# ВАША ЗАДАЧА
Напишите продолжение текста о статье Гр. Ландау «Происхождение смуты» и февральской революции, начав сразу после его последнего предложения.

# ИСХОДНЫЙ ТЕКСТ
+ + +
2) Изменяя вышесказанному, я изменяю самому себе, и моя измена должна считаться признанием моей личной негодности».
Это все. И, кажется, все, что я могу сказать о «Союзе Непримиримых» в печати. Прибавлю только, что зародившись в России, имея практическую задачу облегчения первых шагов новой послебольшевистской русской власти, а также внешнего спасения и морального оправдания русских людей, — Союз переселился и в Европу. По мере того, как волны русского населения перехлестывают заграницы, — он оказывается нужным столько же здесь, сколько там, в России.
В тяжких условиях беженства человек, даже не слабый, легко теряется, становится безоружным против соглашательских провокаций. Но если он член «Союза Непримиримых» — он помнит себя, верен себе и России, знает, что не один и не забыт.
Да, если не прощается измена, то не забывается верность.
Двадцать второй год застает Россию еще в цепях. Но да будет он годом ее освобождения. Это не пустое пожелание. И не пророчество. Это просто жизненное, живое ощущение совершающегося. То же самое, что в России, у оставшихся. Письмо моего друга дышит этой близкой радостью.
«Они все вместе ждут. Они бодры» — и верны.
Будем же и мы с ними; будем и мы верны… новой, свободной, России. Ей верные нужны.
ГДЕ РЕВОЛЮЦИЯ? (Записки поэта)
Статья Гр. Ландау «Происхождение смуты» («Руль») любопытна по тому выводу, который делает автор и ради которого, может быть, эта статья написана. Этот вывод «все, принимающие февральскую революцию, должны также принимать и торжество большевиков».
«Февральской революции, по г. Ландау, совершенно не было; то, что было — было, в сущности, началом революции октябрьской. Жажда мира, — мира во что бы то ни стало — вот источник смуты, происшедшей в феврале — марте 17-го года. И мобилизованный народ, измученный «неудачной, непосильной войной», произведя эту смуту, не мог остановиться, не получив мира, естественно, должен был пойти дальше, за теми, кто этот мир ему обещал немедленно. Если так, то выходит, конечно, что безумны и тщетны были бы попытки политических партий задержать октябрь; роковым образом все не большевики должны были быть сметены потоком, как щепки.
Г. Ландау, доказывая свои положения, рисует нам так довоенное положение России: после революции 1905 года Россия проходила период успокоения, умиротворения; начинался понемногу некоторый расцвет. Во всяком случае, ни о каких реакционных настроениях не было речи, идейное движение в этом смысле затихло, даже совсем затихло. Г. Ландау, в подтверждение этого, указывает на полную неожиданность февральской революции-смуты, на ее как бы безыдейность, на отсутствие в ней обычных лозунгов, — на неподготовленность политических вождей, — все это не в пример революции 1905 г., которую г. Ландау считает революцией настоящей. Не смутой, а революцией.
+ + +
# НАБОР СТРОК
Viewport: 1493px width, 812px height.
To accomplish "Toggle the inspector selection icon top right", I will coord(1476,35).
+ + +
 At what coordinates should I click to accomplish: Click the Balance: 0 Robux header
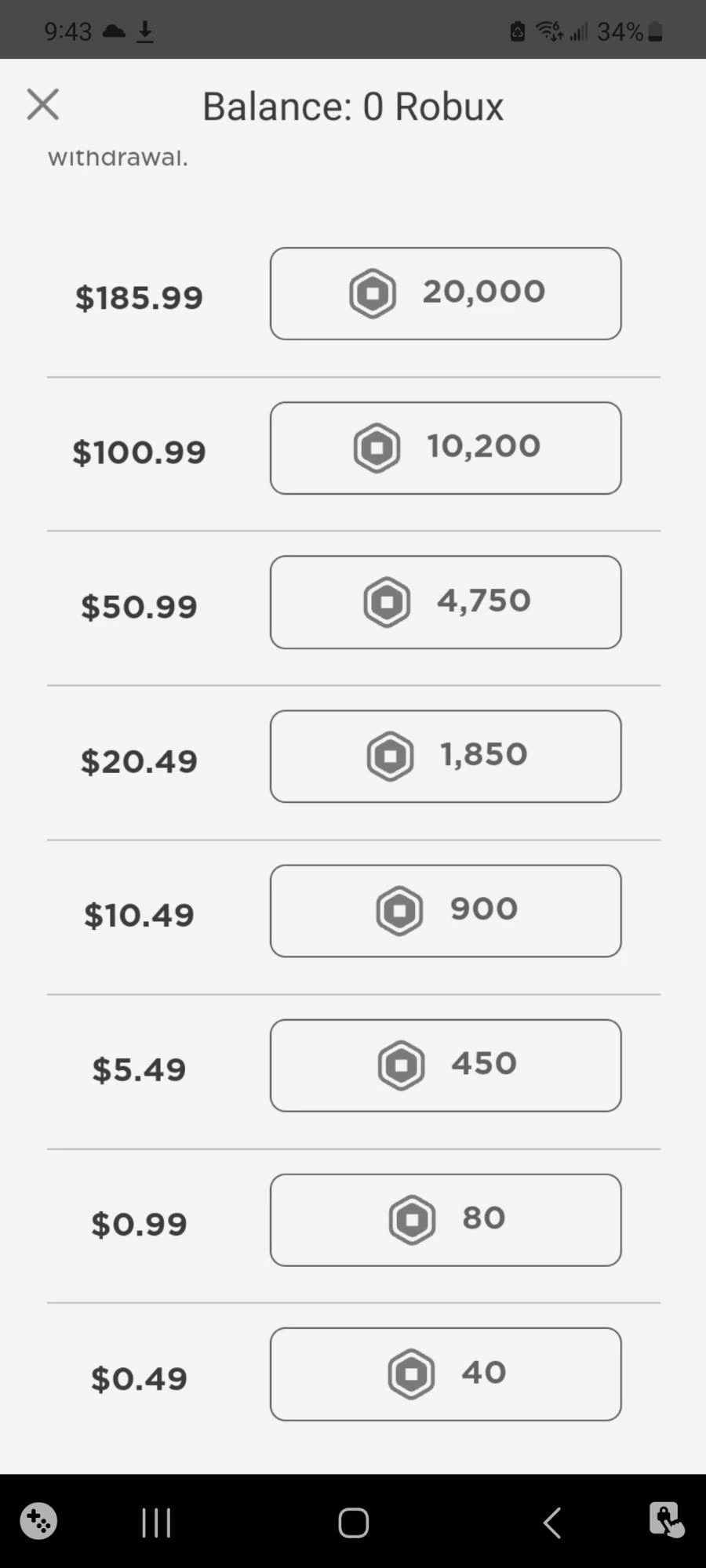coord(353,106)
+ + +
# РЕЗУЛЬТАТ ЗАДАНИЯ
Мне напоминают эти утверждения серьезные разговоры среди интеллигенции в период Временного правительства, задолго до октября. Были видные политические деятели и, главное, видные революционеры, говорившие, приблизительно, следующее: это все революция, — революция предполагает борьбу; у нас же было просто автоматическое падение сгнившего правительства.
Не совсем, конечно, то говорит г. Ландау. Но от недодуманной мысли о февральской революции как не революции, — недалеко и до выводов г. Ландау. Слабость многих, стоявших у власти в период от февраля до октября — не шла ли она и от мысли: все равно мы — в роковом кругу, все равно мы — щепки в потоке?
Итак — не было революции февральской; была смута от «непосильной» для страны войны, смута, которая, под большевиками (неизбежными) превратилась в социалистический опыт. Нужная России революция (если, по мнению г. Ландау, Россия нуждалась в какой-нибудь революции) уже закончилась в 1905 г.
Здесь я задаю мой первый вопрос. Допустим, — и это верно, — что революция 905 г. была настоящая, шла под нужными политическими лозунгами, имела некоторые определенные цели; я спрашиваю, в котором году и, главное, чем она закончилась? Ввиду какой достигнутой ею революционной цели можно назвать ее удачной, завершившейся?
На этот вопрос, если мы добросовестно оглянемся назад, можно ответить с полной ясностью: своей первой, прямой цели революция 1905 года не достигла. Поэтому ни в какой мере она не могла и не может быть названа закончившейся. Она была оборвана, пресечена. Ее пытались вогнать в землю — но она осталась висеть в воздухе.
Манифест 17 октября, ничего не меняя по существу, был лишь знаком некоторого правительственного замешательства по поводу «неслыханной смуты». К счастью для себя, правительство тотчас же от этого замешательства оправилось и очень энергично занялось «искоренением смуты».
Политический террор послереволюционных годов — вещь естественная и, вероятно, необходимая. Когда революция достигает своих целей, то новая власть должна, заканчивая борьбу, защищать новый, завоеванный революцией, режим.
Но в России, с 1905 г. вплоть до 1910, было не то: старая, уцелевшая власть защищала себя и старый режим. Действительно «искоренялась смута», или… революция, по г. Ландау.
Если это делалось под прикрытием «дарованных свобод», то я решительно не знаю, кого это прикрытие могло обмануть, кого обмануло. Самых увлеченных отрезвил разгон первой Думы и дальнейшая история нашего quasi-парламента. Все знали совсем не легендарные слова Николая II: «Я ничего не имею против конституции, если в то же время будет сохранено самодержавие».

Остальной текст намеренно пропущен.